=== Working data ===
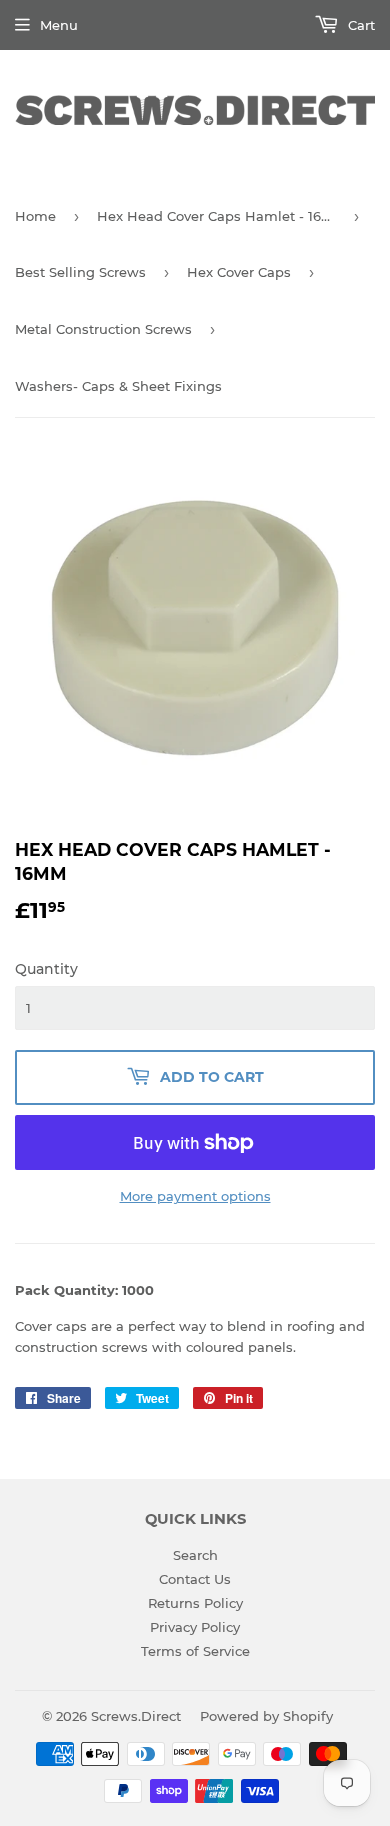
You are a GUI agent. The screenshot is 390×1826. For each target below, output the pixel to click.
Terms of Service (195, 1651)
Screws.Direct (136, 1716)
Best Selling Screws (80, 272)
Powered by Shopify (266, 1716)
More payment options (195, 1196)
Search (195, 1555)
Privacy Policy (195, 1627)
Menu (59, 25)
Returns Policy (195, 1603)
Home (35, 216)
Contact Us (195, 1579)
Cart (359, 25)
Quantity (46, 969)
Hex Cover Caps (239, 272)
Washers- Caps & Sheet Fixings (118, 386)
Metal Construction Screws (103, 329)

==

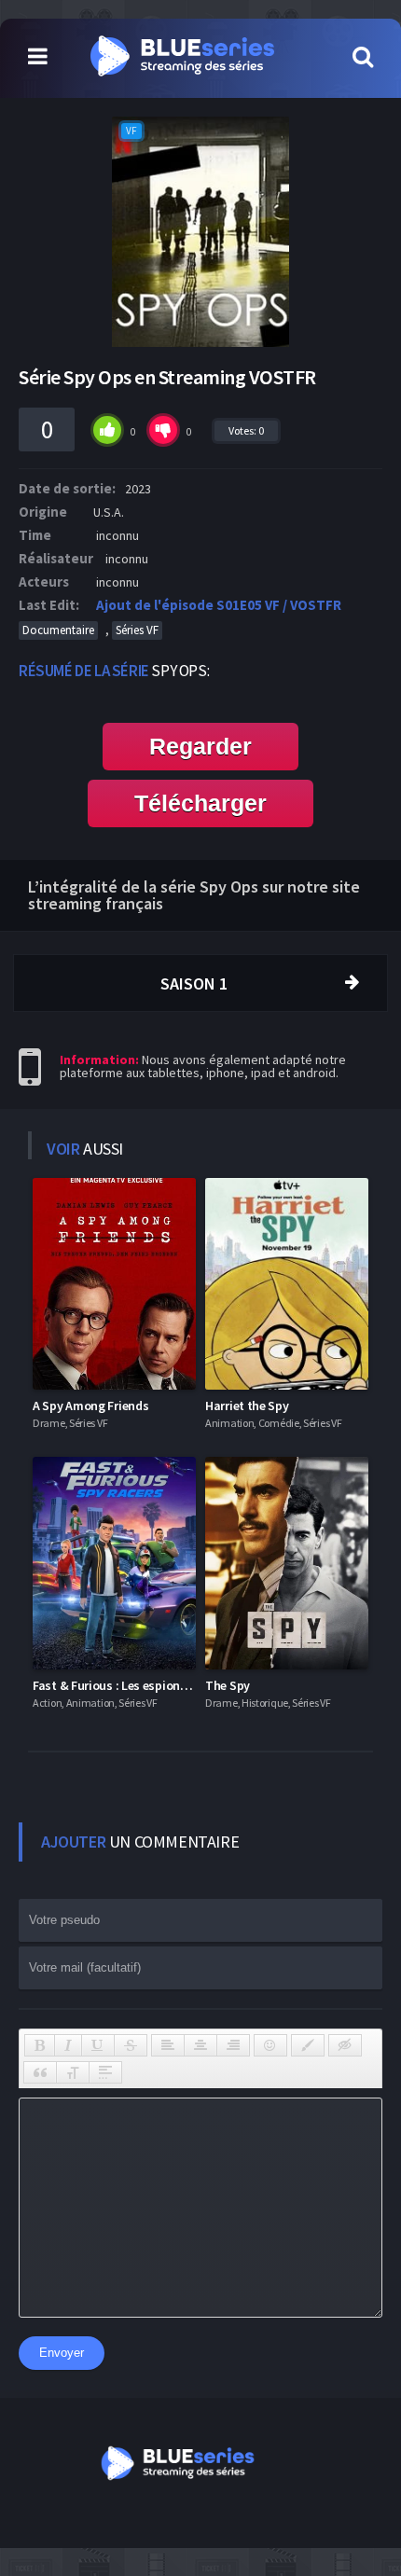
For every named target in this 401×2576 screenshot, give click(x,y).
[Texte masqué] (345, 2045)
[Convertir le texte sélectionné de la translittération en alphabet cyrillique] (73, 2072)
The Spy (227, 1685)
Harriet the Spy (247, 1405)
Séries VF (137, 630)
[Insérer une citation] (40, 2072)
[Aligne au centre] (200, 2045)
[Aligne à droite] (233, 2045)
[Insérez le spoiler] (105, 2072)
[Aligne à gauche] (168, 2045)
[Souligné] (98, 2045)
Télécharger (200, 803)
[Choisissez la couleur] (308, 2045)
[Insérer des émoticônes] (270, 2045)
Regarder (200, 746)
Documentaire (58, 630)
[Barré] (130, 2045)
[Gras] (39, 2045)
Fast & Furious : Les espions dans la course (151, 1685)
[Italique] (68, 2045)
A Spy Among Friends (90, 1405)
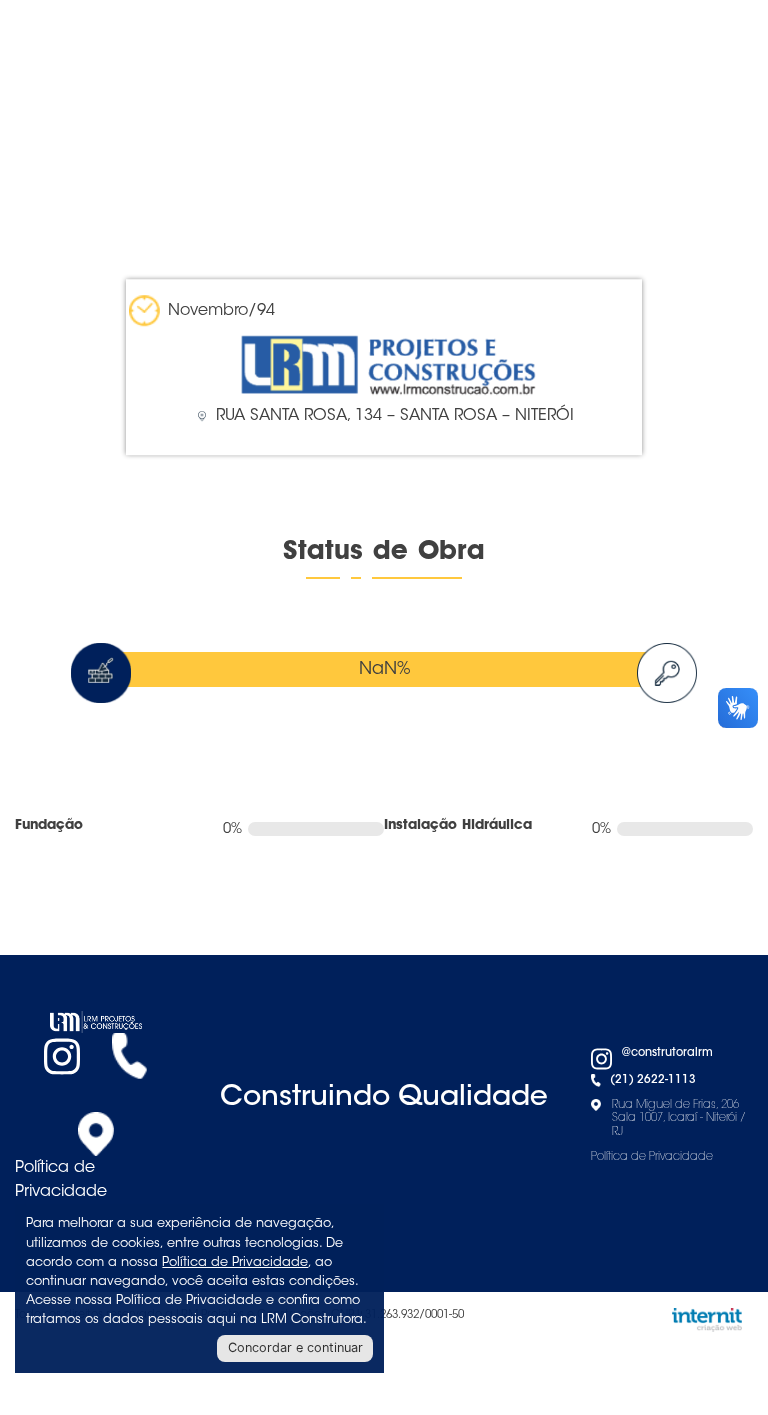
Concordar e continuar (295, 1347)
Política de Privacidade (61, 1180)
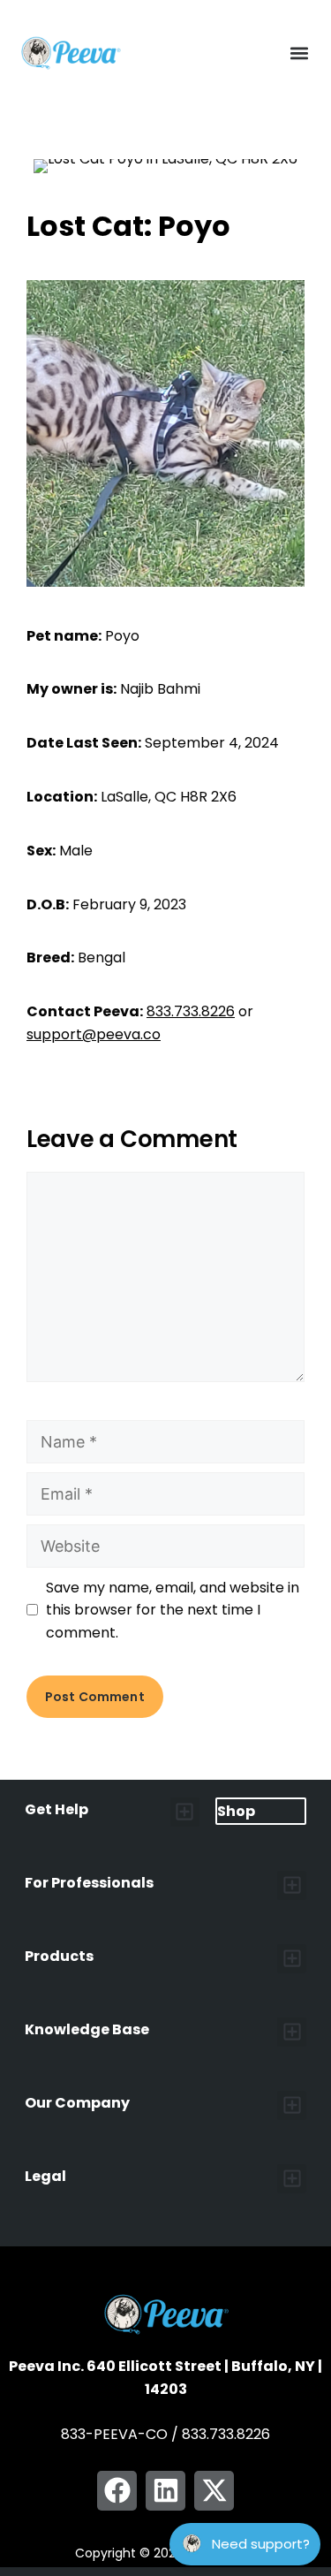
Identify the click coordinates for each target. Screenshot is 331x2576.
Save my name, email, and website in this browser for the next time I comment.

=== Work task ===
Your answer should be the lines of the listing above between the line holding "You are a GUI" and the line holding "Metal Construction Screws (103, 329)", inclusive, restated word for word and alone.

=== Exercise result ===
You are a GUI agent. The screenshot is 390×1826. For each target below, output the pixel to click.
Terms of Service (195, 1651)
Screws.Direct (136, 1716)
Best Selling Screws (80, 272)
Powered by Shopify (266, 1716)
More payment options (195, 1196)
Search (195, 1555)
Privacy Policy (195, 1627)
Menu (59, 25)
Returns Policy (195, 1603)
Home (35, 216)
Contact Us (195, 1579)
Cart (359, 25)
Quantity (46, 969)
Hex Cover Caps (239, 272)
Washers- Caps & Sheet Fixings (118, 386)
Metal Construction Screws (103, 329)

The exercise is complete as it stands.